Stored records from a collection
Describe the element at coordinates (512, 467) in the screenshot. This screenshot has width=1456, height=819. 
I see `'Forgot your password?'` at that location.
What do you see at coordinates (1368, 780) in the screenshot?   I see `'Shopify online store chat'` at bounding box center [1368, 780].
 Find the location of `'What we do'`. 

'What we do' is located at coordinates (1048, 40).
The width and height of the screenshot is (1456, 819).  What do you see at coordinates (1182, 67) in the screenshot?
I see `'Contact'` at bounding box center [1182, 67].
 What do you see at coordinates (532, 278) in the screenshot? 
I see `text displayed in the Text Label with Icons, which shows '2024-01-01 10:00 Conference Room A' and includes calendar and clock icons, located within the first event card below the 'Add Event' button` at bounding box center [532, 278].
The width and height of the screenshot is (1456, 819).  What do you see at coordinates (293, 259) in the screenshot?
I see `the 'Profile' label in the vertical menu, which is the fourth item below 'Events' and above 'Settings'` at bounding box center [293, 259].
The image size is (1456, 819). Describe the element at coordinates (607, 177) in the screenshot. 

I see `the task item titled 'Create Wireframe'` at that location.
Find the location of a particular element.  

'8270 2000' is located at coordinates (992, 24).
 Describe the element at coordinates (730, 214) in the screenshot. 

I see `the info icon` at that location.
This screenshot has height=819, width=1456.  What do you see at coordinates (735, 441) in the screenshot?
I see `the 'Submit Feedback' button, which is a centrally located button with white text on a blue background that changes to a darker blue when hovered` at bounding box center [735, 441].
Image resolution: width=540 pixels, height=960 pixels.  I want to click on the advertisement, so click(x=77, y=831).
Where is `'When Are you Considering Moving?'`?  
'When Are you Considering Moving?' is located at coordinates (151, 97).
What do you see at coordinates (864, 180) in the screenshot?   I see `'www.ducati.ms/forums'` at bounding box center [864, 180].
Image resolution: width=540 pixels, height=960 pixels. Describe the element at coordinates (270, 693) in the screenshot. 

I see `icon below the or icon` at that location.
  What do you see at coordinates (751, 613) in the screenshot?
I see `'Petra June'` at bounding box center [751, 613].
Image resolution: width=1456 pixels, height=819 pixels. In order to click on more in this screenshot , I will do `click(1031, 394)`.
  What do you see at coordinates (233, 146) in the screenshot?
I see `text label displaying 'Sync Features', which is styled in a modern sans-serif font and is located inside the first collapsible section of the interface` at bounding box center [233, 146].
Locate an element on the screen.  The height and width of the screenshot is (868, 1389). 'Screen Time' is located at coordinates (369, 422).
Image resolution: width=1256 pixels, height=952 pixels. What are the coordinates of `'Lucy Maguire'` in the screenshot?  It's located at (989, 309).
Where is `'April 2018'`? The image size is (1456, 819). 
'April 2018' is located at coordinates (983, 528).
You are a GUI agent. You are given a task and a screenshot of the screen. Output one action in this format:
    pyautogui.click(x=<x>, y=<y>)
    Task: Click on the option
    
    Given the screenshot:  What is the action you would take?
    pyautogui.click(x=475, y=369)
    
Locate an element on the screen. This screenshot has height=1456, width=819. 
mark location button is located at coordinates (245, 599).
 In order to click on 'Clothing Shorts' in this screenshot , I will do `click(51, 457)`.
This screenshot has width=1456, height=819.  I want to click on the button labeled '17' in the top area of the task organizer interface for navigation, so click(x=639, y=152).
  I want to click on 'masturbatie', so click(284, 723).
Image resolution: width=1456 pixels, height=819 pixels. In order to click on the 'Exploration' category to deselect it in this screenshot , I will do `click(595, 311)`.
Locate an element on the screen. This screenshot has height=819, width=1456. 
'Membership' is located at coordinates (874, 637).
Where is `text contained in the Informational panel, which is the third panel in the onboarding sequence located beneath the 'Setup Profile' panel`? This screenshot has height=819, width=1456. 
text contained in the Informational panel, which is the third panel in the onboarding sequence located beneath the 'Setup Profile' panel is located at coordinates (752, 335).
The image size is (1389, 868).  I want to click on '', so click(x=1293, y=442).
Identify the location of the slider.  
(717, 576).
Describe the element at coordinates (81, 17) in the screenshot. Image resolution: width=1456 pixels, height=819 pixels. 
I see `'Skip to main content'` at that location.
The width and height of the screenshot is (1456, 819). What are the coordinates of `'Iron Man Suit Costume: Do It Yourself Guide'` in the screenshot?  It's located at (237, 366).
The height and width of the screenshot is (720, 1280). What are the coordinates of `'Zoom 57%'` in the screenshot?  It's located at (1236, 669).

EXERCISE DIRECTIONS:
Write out every one of the records above, copying each line precisely as it appears.

WRITTEN REPLY:
Describe the element at coordinates (512, 467) in the screenshot. This screenshot has width=1456, height=819. 
I see `'Forgot your password?'` at that location.
What do you see at coordinates (1368, 780) in the screenshot?   I see `'Shopify online store chat'` at bounding box center [1368, 780].
 Find the location of `'What we do'`. 

'What we do' is located at coordinates (1048, 40).
The width and height of the screenshot is (1456, 819).  What do you see at coordinates (1182, 67) in the screenshot?
I see `'Contact'` at bounding box center [1182, 67].
 What do you see at coordinates (532, 278) in the screenshot? 
I see `text displayed in the Text Label with Icons, which shows '2024-01-01 10:00 Conference Room A' and includes calendar and clock icons, located within the first event card below the 'Add Event' button` at bounding box center [532, 278].
The width and height of the screenshot is (1456, 819).  What do you see at coordinates (293, 259) in the screenshot?
I see `the 'Profile' label in the vertical menu, which is the fourth item below 'Events' and above 'Settings'` at bounding box center [293, 259].
The image size is (1456, 819). Describe the element at coordinates (607, 177) in the screenshot. 

I see `the task item titled 'Create Wireframe'` at that location.
Find the location of a particular element.  

'8270 2000' is located at coordinates (992, 24).
 Describe the element at coordinates (730, 214) in the screenshot. 

I see `the info icon` at that location.
This screenshot has height=819, width=1456.  What do you see at coordinates (735, 441) in the screenshot?
I see `the 'Submit Feedback' button, which is a centrally located button with white text on a blue background that changes to a darker blue when hovered` at bounding box center [735, 441].
Image resolution: width=540 pixels, height=960 pixels.  I want to click on the advertisement, so click(x=77, y=831).
Where is `'When Are you Considering Moving?'`?  
'When Are you Considering Moving?' is located at coordinates (151, 97).
What do you see at coordinates (864, 180) in the screenshot?   I see `'www.ducati.ms/forums'` at bounding box center [864, 180].
Image resolution: width=540 pixels, height=960 pixels. Describe the element at coordinates (270, 693) in the screenshot. 

I see `icon below the or icon` at that location.
  What do you see at coordinates (751, 613) in the screenshot?
I see `'Petra June'` at bounding box center [751, 613].
Image resolution: width=1456 pixels, height=819 pixels. In order to click on more in this screenshot , I will do `click(1031, 394)`.
  What do you see at coordinates (233, 146) in the screenshot?
I see `text label displaying 'Sync Features', which is styled in a modern sans-serif font and is located inside the first collapsible section of the interface` at bounding box center [233, 146].
Locate an element on the screen.  The height and width of the screenshot is (868, 1389). 'Screen Time' is located at coordinates (369, 422).
Image resolution: width=1256 pixels, height=952 pixels. What are the coordinates of `'Lucy Maguire'` in the screenshot?  It's located at (989, 309).
Where is `'April 2018'`? The image size is (1456, 819). 
'April 2018' is located at coordinates (983, 528).
You are a GUI agent. You are given a task and a screenshot of the screen. Output one action in this format:
    pyautogui.click(x=<x>, y=<y>)
    Task: Click on the option
    
    Given the screenshot:  What is the action you would take?
    pyautogui.click(x=475, y=369)
    
Locate an element on the screen. This screenshot has height=1456, width=819. 
mark location button is located at coordinates (245, 599).
 In order to click on 'Clothing Shorts' in this screenshot , I will do `click(51, 457)`.
This screenshot has width=1456, height=819.  I want to click on the button labeled '17' in the top area of the task organizer interface for navigation, so click(x=639, y=152).
  I want to click on 'masturbatie', so click(284, 723).
Image resolution: width=1456 pixels, height=819 pixels. In order to click on the 'Exploration' category to deselect it in this screenshot , I will do `click(595, 311)`.
Locate an element on the screen. This screenshot has height=819, width=1456. 
'Membership' is located at coordinates (874, 637).
Where is `text contained in the Informational panel, which is the third panel in the onboarding sequence located beneath the 'Setup Profile' panel`? This screenshot has height=819, width=1456. 
text contained in the Informational panel, which is the third panel in the onboarding sequence located beneath the 'Setup Profile' panel is located at coordinates (752, 335).
The image size is (1389, 868).  I want to click on '', so click(x=1293, y=442).
Identify the location of the slider.  
(717, 576).
Describe the element at coordinates (81, 17) in the screenshot. Image resolution: width=1456 pixels, height=819 pixels. 
I see `'Skip to main content'` at that location.
The width and height of the screenshot is (1456, 819). What are the coordinates of `'Iron Man Suit Costume: Do It Yourself Guide'` in the screenshot?  It's located at (237, 366).
The height and width of the screenshot is (720, 1280). What are the coordinates of `'Zoom 57%'` in the screenshot?  It's located at (1236, 669).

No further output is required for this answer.